The Santa Fe introduced the streamliner on June 6, 1954; it was Santa Fe’s last new streamliner and its first direct train from Chicago to the San Francisco Bay Area via Fresno and the San Joaquin Valley.
- Like the other Santa Fe passenger trains, the streamliners Golden Gates serving the San Joaquin Valley, the San Francisco Chief ran to Oakland, California (Richmond, California after 1958), with a bus connection across the bay to San Francisco, California.
- The Santa Fe streamliner carried the numbers 1 (westbound) and 2 (eastbound) and was the only Chicago–San Francisco train to make the entire journey on one railroad. At the train’s inauguration Taptuka, a Hopi chief led the ceremony.
- The new express train joined Santa Fe’s other legacy trains: the Chief, Super Chief, and El Capitan.
- Santa Fe passenger trains and service was always
- , competing with the Southern Pacific’s City of San Francisco and Western Pacific’s California Zephyr.
The San Franciso Chief offered First Class Pullman Sleeping Car and Chair Car accommodations. Santa Fe maintained great on-time schedules and superior services to competing lines.
SAN JOAQUIN VALLEY AND FRESNO GETS NEW SERVICE TO CHICAGO
- San Joaquin Valley cities such as Stockton, Fresno, and Bakersfield now had streamliner service to Kansas City and Chicago with connections to Houston, New Orleans, Boston, New York, Philadelphia, and Washington D.C.
- The Valley’s largest city, Fresno, made use of the San Francisco Chief. Heading East and commuting to San Francisco.
- Besides coach services, business people from Fresno, Merced or Modesto, could secure a day seat in the Pullman Cars.
- Enjoy the Pullman lounge.
- They could have breakfast on their way to the Bay area, business meeting, even lunch at the Fairmont, and return in the late afternoon, enjoying dinner in the diner.
The Union Pacific and Southern Pacific operated the joint City of San Francisco and the latter provided a bevy of regional services such as the Lark, Starlight, Shasta Daylight, and San Joaquin Daylight reaching the Bay Area, Santa Fe felt there was room for competition.
- They were right and the San Francisco Chief soon became the best train east out of the Bay Area.

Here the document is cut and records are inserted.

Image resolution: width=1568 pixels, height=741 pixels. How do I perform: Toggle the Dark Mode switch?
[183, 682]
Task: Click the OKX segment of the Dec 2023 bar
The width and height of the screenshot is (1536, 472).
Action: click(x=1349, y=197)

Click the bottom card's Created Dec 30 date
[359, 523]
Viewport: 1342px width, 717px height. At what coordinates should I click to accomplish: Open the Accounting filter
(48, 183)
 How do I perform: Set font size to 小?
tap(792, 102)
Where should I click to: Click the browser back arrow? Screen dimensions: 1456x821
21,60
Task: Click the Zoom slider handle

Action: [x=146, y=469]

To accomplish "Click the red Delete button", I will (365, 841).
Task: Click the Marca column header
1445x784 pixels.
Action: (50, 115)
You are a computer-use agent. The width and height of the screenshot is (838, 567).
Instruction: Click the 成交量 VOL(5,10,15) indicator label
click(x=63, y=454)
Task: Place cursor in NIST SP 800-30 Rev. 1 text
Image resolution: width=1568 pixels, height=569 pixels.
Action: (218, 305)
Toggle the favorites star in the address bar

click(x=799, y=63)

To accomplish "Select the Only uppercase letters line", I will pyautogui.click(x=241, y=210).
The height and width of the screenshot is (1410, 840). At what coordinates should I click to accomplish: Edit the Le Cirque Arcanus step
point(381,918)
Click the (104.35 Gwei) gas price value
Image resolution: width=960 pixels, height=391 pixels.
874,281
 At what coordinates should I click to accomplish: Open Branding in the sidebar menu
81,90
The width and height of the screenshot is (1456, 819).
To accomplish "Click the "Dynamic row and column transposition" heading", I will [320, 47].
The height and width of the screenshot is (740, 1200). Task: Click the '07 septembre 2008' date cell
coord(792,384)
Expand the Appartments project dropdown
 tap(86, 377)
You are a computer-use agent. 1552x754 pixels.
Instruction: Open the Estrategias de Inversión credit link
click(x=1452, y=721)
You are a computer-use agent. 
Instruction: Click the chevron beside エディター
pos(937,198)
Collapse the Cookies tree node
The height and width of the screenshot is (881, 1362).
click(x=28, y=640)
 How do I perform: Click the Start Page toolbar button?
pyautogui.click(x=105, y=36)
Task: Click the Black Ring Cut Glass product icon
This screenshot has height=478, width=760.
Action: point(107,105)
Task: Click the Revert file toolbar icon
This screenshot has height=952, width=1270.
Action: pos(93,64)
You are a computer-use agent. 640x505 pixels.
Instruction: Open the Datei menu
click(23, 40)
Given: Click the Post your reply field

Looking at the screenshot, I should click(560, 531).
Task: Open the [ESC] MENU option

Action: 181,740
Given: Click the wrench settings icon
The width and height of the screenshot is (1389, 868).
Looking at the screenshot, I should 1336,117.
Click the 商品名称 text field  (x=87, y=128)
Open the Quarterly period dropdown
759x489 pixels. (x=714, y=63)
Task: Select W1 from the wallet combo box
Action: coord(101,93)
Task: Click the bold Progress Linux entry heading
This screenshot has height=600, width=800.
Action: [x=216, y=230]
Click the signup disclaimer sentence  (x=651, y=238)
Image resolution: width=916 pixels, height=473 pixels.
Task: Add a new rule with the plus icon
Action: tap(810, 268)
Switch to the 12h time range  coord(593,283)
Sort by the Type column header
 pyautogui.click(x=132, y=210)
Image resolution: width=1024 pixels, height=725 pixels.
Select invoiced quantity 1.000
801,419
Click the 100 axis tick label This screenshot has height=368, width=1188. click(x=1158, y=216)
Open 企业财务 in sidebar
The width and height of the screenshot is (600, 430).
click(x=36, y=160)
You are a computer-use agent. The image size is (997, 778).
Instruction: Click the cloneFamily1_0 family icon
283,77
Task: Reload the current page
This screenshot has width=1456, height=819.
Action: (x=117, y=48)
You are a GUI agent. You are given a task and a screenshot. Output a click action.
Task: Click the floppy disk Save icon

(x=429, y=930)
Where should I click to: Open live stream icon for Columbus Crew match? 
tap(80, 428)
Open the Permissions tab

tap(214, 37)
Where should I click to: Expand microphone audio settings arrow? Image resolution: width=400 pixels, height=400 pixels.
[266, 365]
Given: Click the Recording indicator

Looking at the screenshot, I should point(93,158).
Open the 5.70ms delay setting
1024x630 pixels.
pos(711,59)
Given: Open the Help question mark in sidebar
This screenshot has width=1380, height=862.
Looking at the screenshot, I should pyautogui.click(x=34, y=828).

- The train was christened in a manner that had become rather standard on the Santa Fe with an Indian ceremony led by Hopi Chief Taptuka using holy water from the San Francisco Mountains of Arizona.
THE BEST EQUIPMENT AND SERVICE ON THE SAN FRANCISCO CHIEF
- The streamliner featured a Big Dome Car, a luxurious, full-length dome view car with upper and lower lounges, including a bar, and seating capacity of 103; deluxe dining and coffee shop cars; full-carpeted chair cars, with new fully-adjustable, reclining leg-rest seats; and complete Pullman facilities, with berths, roomettes, duplex roomettes, bedrooms, compartments, and drawing rooms.
- Plus a lounge bar car for Pullman passengers. All passenger cars were wired for radio, and wire-recorded music.
- There was a stewardess nurse aboard every regular trip of the San Francisco Chief as part of the crew.
- A non-extra fare train, the streamliner service emphasized luxury and comfort.
- The railroad also spent lavishly to advertise its new Chief. One particular piece noted that “Eastbound from San Francisco. Westbound to that storied city of the Golden Gate.
- “Here’s the brand new way to go. Santa Fe all the way. San Francisco Chief!” It went on to discuss all of the amenities the train offered along with the unparalleled beauty afforded during the trip.
THE HI-LEVEL SAN FRANCISCO CHIEF
Two years later in the summer of 1956, the railroad took delivery of more noteworthy equipment.
- Known as “Hi-Levels” these double-decked, streamlined cars acted as full-length domes by providing another means of panoramic scenery from high above the train.
- These would eventually make their way to San Francisco.
The Santa Fe railroad spared no expense in making sure its premier transcontinental trains were the epitome of luxury both inside and out, matching or exceeding anything the competition had to offer.
- After nearly four decades of service, it never wavered from this belief and continued with modern equipment, accommodations, and service, with trains that were always on time right up until Amtrak took over intercity operations in 1971.
- For instance, the Santa Fe held its Super Chief to such high standards that it kindly asked Amtrak to stop using the name after a few years citing declining service.
When the Pullman closed in 1969 the Santa Fe handled all their own sleeping car services on the San Francisco Chief and their other important long-distance trains.
- The railroad, of course, was unflinching in its high service standards and the San Francisco continued offering Hi-Levels, a diner, Big Dome lounges, and a trio of sleepers (a pair serving Chicago-Los Angeles while the others ran the entire route) in its final years.
The San Francisco Chief made its final run on April 30, 1971, when Amtrak took over.